Blockchain for Banking News

ECB paper explores blockchain solutions to cross border payment challenges

cross border payments currency FX

Yesterday the European Central Bank (ECB) published a paper, “Towards the holy grail of cross-border payments“. It explores six potential avenues for addressing the current inefficiencies of cross border payments, half of which use blockchain. The blockchain options include using the Bitcoin network, stablecoins, and crossborder central bank digital currency (multi-CBDC) with an FX conversion layer.

One of the biggest hurdles in addressing payment challenges is the friction of anti-money laundering (AML) processes. While the paper predicts that one of the six paths will uncover the holy grail of cross border payment, there’s a big caveat. It assumes there will be progress in addressing AML and CFT compliance inefficiencies. That’s not a trivial assumption.

Regarding what is classed as meeting the ‘holy grail’, the paper says payments should be immediate, cheap, universal and settled in a secure medium such as central bank money.

ECB considers Bitcoin as an option

Turning to specific solutions, as a paper from a central bank, it’s almost audacious to consider Bitcoin as an option. And it notes that this avenue did not make into the G20 list of potential solutions. The paper doesn’t just explore the Bitcoin network but also the layer 2 solution for micropayments, the Lightning network. 

The authors outline several avenues that address Bitcoin custody risks for end users. They view the existence of one extensive network and the absence of intermediaries as key advantages.

However, they also highlight the drawbacks of Bitcoin, such as wasteful use of energy, and that much of the efficiencies can be attributed to unequal application of AML/CFT compliance. The paper concludes that Bitcoin is the least credible avenue of the six options.

Stablecoins and M-CBDC

The ECB also explores stablecoins which it sees as a viable solution with far less innovation than Bitcoin. However, it covers the usual central bank reservations about stablecoins, such as the run risk and impact on financial stability and the likelihood of a monopoly that will exploit its position.

The discussion of multi-CBDC solutions is a little lighter than the other sections. At this stage, this route is seen as one of the more far-off options, given it requires many countries to issue CBDCs, which is likely to take time.

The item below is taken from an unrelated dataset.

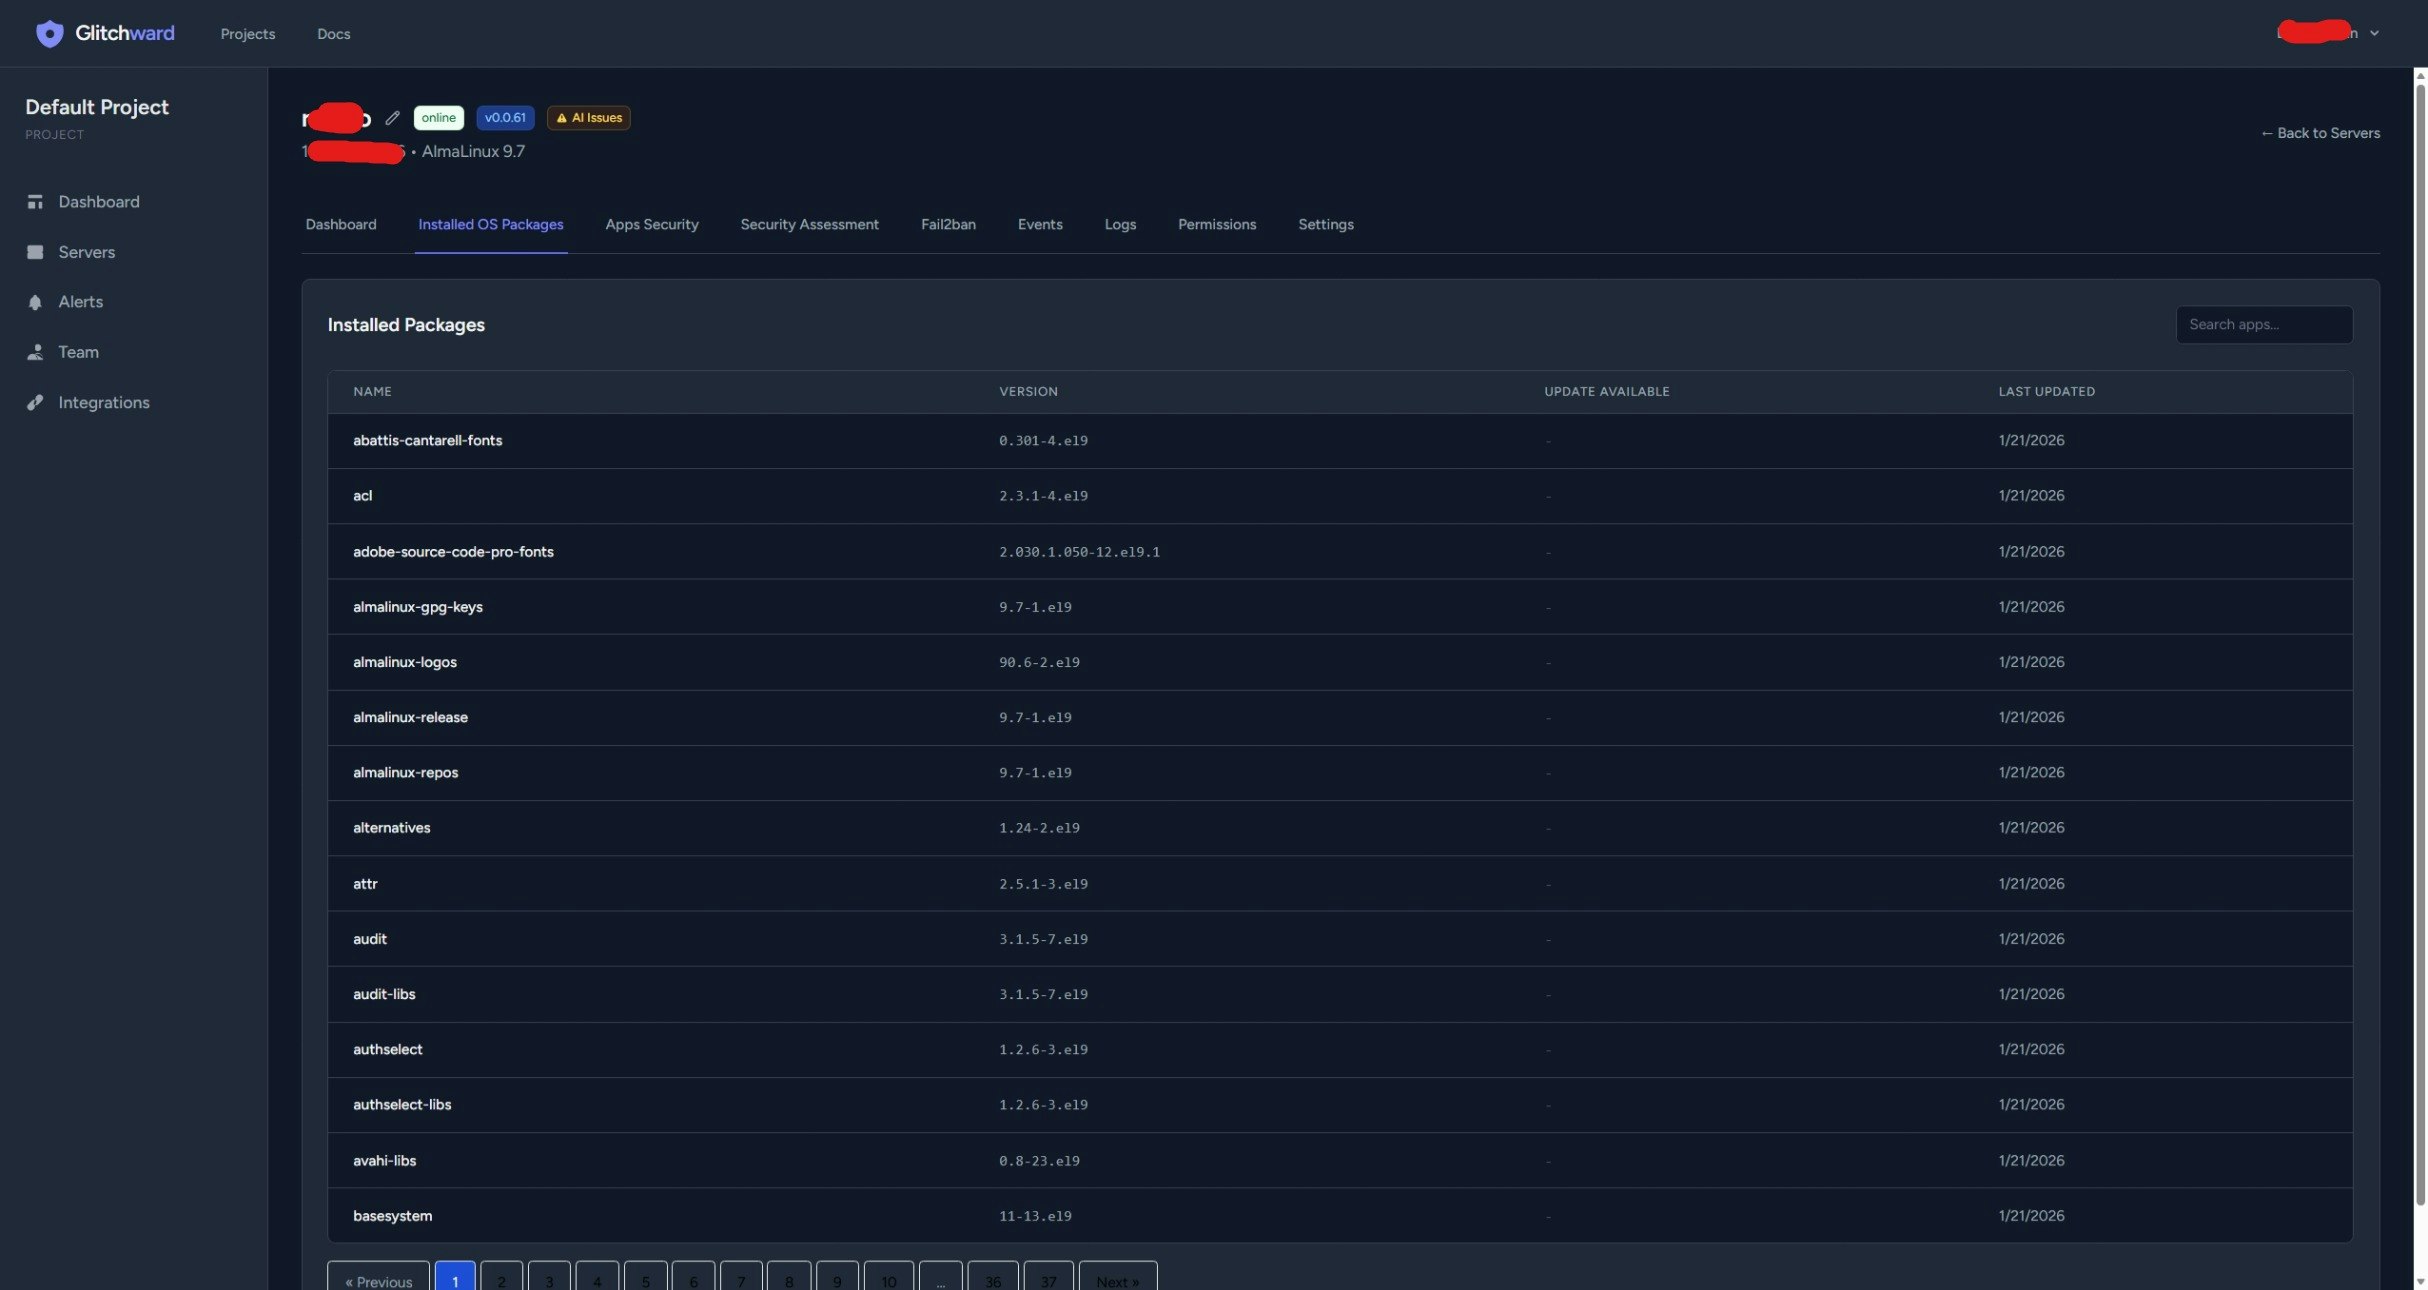Switch to the Fail2ban tab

Despite this being further in the future, multi-CBDC made it into the top two avenues to explore alongside interlinking domestic payment systems.

Meanwhile, last week the BIS published a document exploring solutions for FX settlement risk, which overlapped the ECB’s paper. Apart from the multi-CBDC Project Jura, the BIS paper outlines several new private wholesale blockchain settlement networks that arguably are neither stablecoins nor CBDCs. They include the Regulated Liability NetworkBaton’s Core FX system, and Fnality, the synthetic CBDC settlement network backed by 16 financial institutions.

Additionally, the BIS recently released a paper that explores using multi-CBDC solutions to address cross border payment inefficiencies.